DISCHARGE PLANNING EVALUATION

Tag No.: A0808

Based on document review and interview, it was determined that for 1 of 4 patients' (Pt. #1) clinical records reviewed for discharge planning, the Hospital failed to ensure that the discharge plan was implemented in accordance with the discharge planning evaluation.

1. On 8/22/2022, the Hospital's policy titled "Assessment and Reassessment for Discharge Planning and Referrals" (revised on 4/2018) was reviewed and required, "Purpose: To provide a referral methodology for hospitalized patients to be evaluated by a... Social Worker... in collaboration with the Multidisciplinary team... A needs assessment will be performed... and an individualized discharge plan will be implemented..."

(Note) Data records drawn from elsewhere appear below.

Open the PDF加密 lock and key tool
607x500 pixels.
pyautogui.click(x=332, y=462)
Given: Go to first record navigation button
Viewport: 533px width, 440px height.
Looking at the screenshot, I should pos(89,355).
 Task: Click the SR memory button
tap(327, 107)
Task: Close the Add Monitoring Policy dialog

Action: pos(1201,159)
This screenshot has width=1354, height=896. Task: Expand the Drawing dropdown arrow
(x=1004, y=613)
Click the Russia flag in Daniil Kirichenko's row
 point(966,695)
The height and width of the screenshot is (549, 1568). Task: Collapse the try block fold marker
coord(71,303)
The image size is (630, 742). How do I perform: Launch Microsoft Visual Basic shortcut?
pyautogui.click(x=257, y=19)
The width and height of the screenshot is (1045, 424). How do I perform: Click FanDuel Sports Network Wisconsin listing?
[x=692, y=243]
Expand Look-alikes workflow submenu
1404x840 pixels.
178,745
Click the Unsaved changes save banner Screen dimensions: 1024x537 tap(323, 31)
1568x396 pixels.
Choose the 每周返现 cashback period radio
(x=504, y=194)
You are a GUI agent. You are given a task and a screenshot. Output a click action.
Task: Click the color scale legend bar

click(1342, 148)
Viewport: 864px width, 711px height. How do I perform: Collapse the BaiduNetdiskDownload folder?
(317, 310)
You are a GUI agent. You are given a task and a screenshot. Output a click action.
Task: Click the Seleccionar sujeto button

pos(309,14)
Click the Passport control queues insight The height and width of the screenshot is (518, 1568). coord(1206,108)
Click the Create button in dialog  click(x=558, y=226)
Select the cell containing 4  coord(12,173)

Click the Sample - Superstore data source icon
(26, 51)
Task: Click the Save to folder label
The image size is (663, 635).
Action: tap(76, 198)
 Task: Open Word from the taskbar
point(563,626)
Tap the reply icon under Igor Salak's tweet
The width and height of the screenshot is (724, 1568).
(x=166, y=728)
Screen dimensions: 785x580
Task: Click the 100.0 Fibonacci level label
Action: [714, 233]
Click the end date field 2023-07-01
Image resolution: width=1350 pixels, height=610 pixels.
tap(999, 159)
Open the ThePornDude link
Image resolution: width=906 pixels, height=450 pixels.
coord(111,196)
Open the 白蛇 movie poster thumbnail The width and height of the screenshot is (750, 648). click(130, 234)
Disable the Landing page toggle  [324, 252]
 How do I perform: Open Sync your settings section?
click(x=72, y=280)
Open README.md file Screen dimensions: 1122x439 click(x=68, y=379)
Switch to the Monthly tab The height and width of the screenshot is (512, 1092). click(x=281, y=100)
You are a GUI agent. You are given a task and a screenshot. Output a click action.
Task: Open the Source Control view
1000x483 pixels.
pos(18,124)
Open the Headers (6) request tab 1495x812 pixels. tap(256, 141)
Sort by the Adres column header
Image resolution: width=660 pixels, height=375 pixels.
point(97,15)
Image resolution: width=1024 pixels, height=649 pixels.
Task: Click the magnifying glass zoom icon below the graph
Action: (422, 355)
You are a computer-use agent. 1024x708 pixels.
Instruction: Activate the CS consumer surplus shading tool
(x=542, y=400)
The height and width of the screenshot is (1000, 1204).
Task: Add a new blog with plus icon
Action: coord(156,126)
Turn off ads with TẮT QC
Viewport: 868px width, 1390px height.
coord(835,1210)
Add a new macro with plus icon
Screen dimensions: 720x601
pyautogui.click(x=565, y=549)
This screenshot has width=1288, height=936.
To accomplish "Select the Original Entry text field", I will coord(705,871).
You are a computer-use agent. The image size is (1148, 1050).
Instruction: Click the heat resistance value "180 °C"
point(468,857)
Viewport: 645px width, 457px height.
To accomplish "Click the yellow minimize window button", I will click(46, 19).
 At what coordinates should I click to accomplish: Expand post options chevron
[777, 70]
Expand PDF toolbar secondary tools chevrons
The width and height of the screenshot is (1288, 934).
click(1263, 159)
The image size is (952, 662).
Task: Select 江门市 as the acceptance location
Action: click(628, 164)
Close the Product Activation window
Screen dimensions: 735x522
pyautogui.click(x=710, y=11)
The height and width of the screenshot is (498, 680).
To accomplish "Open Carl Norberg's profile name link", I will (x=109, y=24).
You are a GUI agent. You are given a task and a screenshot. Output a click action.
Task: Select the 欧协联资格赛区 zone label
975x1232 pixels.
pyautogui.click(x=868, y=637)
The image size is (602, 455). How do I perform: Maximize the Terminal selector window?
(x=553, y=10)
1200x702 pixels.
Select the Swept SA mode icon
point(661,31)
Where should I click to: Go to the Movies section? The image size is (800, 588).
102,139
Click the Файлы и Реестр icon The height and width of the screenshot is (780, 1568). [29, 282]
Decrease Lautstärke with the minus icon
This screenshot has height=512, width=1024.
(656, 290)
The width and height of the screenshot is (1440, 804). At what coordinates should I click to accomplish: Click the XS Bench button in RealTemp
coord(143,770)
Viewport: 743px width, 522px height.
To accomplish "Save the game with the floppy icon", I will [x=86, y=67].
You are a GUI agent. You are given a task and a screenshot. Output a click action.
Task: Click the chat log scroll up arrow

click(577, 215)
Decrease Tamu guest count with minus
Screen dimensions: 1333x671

2. On 8/22/2022, the clinical record for Pt. #1 was reviewed. Pt. #1 was admitted to the Hospital on 7/6/2022 with a diagnosis of psychosis (a mental disorder characterized by a disconnection from reality). The clinical record included:

- E #1's (Social Worker) progress notes on 7/11/2022 indicated that E #1 met with Pt. #1 to discuss the discharge plan/instructions. The discharge plan indicated that Pt. #1 would be discharged to his parent's home and that Pt. #1 would be picked up by his parents.

- E #1's progress notes on 7/12/2022 included, "(E #1, E #3/Advanced Practice Nurse) and (Pt. #1's) parents had a conference call to discuss (Pt. #1)... Parents happy with (the) plan. (Pt. #1) to be discharged today."

- E #2 (Registered Nurse) and Pt. #1 signed the patient discharge instructions on 7/12/2022 to indicate that the plan was to discharge Pt. #1 to his parent's home and that Pt.1 would be picked up by his parents.

3. On 8/23/2022 at approximately 10:55 AM, an interview was conducted with E #1 (Social Worker/Discharge Planner). E #1 stated, "I prepared and discussed the discharge plan and instructions with (Pt. #1). The plan was for (Pt. #1) to be discharged to his parent's home and (Pt. #1) will be picked up by his parents. (Pt. #1) agreed with the plan. It was my understanding that did not happen. (Pt. #1's) mom called my office phone and left a message that they were waiting in the Hospital, but (Pt. #1) was released on his own. A day or two later, I heard (from E #5/Assistant Vice President) that (Pt. #1) was reported as missing." E #1 explained that the plan was based on the discharge planning evaluation.

4. On 8/23/2022 at approximately 1:49 PM, an interview was conducted with E #5 (Assistant Vice President). E #5 stated, "I saw the news that Pt. #1 was missing. We realized that we need to have a better discharge process and handoff. We discussed in our huddles that there should be a "warm-handoff" to whoever the patient will be discharged to." E #5 could not provide documentation that Pt. #1 wanted to be discharged on his own and disagreed with the discharge plan.